Souris de laboratoire

Je trouve les relations avec les médecins sont déplorables. Le personnel médical explique rarement ce qu’il est en train de nous faire exactement. Il n’y a pas vraiment de mise en confiance. J’ai l’impression d’être traitée comme une souris de laboratoire.

Pour une expérience avec un potentiel danger et une étude précise, je pensais que j’aurais affaire a des personnes un peu plus habituées aux gestes techniques.

Le deuxième jour, le jeune qui me fait la première prise de sang de la journée rate par deux fois la veine sur chacun de mes bras. C’est le matin, je suis à jeun, je le sens stressé, je stresse à mon tour.

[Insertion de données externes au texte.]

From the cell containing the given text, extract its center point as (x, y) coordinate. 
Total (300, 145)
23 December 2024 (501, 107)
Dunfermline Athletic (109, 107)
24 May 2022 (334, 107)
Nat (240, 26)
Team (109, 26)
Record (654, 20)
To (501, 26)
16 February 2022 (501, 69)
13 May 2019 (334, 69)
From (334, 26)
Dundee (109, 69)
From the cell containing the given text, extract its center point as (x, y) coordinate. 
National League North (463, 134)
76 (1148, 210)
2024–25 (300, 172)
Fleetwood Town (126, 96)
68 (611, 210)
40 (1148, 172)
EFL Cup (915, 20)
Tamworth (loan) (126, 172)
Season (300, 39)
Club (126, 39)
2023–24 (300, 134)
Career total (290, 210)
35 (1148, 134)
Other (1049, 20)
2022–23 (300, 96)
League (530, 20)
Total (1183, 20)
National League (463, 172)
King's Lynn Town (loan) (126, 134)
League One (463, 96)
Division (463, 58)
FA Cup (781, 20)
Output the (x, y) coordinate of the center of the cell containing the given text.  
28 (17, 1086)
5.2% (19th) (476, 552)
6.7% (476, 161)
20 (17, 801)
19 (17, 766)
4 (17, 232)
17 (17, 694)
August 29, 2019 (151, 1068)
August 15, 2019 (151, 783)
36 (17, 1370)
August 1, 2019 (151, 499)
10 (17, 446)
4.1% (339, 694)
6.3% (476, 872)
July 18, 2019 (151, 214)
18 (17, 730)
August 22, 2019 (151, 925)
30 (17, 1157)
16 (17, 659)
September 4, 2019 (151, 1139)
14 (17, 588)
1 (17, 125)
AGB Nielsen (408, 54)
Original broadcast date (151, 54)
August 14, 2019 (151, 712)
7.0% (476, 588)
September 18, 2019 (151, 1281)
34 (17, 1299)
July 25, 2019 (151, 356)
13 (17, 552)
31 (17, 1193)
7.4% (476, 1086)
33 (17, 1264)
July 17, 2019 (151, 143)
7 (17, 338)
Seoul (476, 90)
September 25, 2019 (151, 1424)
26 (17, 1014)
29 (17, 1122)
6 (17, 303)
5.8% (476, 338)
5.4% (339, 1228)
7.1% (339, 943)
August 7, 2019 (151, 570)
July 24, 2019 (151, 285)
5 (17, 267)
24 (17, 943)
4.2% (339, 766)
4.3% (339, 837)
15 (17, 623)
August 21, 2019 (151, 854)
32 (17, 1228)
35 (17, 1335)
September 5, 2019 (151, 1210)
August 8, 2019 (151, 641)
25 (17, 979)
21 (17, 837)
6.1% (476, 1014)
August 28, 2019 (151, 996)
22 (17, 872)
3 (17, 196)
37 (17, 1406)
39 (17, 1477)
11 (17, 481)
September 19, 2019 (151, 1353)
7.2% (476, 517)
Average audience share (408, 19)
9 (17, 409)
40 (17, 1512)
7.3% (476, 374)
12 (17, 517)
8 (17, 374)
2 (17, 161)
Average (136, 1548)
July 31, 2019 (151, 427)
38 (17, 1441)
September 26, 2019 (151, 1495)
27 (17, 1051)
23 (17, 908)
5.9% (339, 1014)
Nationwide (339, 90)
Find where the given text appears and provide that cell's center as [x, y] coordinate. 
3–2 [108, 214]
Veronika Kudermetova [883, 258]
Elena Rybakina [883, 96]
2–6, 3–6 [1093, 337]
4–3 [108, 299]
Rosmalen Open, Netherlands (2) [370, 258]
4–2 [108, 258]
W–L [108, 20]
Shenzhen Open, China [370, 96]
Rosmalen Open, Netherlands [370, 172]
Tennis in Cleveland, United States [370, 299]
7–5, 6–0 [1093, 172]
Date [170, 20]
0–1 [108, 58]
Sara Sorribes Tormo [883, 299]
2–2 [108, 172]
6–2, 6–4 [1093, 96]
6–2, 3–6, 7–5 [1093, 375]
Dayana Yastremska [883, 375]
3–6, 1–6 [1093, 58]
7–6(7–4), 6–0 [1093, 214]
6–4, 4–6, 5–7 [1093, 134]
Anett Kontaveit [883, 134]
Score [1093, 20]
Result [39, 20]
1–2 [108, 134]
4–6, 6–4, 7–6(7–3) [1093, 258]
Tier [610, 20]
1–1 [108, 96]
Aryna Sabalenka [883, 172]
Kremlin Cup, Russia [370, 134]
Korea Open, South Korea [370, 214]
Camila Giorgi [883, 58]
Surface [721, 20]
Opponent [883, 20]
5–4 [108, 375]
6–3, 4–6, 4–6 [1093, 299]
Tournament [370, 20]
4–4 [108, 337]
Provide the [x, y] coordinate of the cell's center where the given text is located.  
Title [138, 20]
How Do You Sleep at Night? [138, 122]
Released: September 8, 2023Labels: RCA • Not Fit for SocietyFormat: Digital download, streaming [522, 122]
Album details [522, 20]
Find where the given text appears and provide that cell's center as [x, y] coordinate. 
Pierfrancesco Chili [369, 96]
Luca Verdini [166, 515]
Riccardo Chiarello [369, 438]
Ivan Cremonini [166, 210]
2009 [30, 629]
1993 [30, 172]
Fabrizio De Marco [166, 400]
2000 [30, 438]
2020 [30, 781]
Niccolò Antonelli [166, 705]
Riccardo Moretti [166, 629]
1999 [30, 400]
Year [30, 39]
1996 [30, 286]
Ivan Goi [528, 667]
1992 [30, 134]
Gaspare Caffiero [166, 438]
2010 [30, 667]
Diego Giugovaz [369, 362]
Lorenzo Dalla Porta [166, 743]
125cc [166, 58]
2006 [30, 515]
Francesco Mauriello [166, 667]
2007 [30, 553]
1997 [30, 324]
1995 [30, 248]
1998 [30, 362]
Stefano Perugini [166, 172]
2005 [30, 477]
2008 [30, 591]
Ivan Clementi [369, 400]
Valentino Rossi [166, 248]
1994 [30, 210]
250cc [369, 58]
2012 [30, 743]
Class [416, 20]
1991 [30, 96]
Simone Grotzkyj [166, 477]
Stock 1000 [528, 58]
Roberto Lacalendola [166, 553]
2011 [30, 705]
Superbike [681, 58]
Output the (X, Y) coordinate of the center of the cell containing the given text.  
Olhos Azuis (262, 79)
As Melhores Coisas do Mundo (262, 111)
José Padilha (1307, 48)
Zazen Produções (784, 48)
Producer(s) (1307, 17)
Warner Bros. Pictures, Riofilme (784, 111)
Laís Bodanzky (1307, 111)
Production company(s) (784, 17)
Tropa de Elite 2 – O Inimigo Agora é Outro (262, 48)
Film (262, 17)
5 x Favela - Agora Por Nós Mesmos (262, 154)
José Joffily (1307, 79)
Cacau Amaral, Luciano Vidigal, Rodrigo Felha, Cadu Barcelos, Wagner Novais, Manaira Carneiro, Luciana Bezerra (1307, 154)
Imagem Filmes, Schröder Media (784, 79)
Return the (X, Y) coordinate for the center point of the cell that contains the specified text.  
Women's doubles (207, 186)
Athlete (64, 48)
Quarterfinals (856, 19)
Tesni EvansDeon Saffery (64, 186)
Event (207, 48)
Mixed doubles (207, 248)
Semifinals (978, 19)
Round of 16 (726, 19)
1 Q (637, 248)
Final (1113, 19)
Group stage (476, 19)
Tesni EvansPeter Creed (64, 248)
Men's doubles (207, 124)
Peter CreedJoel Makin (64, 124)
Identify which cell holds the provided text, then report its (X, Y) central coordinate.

Résultat : je tombe dans les pommes.

Aussitôt, un médecin me lève les jambes contre le mur et m’asperge le visage. On m’informe que je ne peux pas continuer l’expérience car je risque de stresser les autres patients. Je reçois 200 euros pour ma participation et rentre chez moi après seulement deux jours d’essais…

C’était il y a deux ans. Aujourd’hui, je suis toujours plus ou moins en galère financière, mais je ne referai pas d’expérimentation. Je ne le recommande pas non plus aux étudiants fauchés.

En plus de l’enfermement et de la mauvaise relation avec le personnel médical, je n’ai pas aimé cette façon dont ils disposaient de mon corps : symboliquement, j’ai vécu ça comme de la prostitution médicale.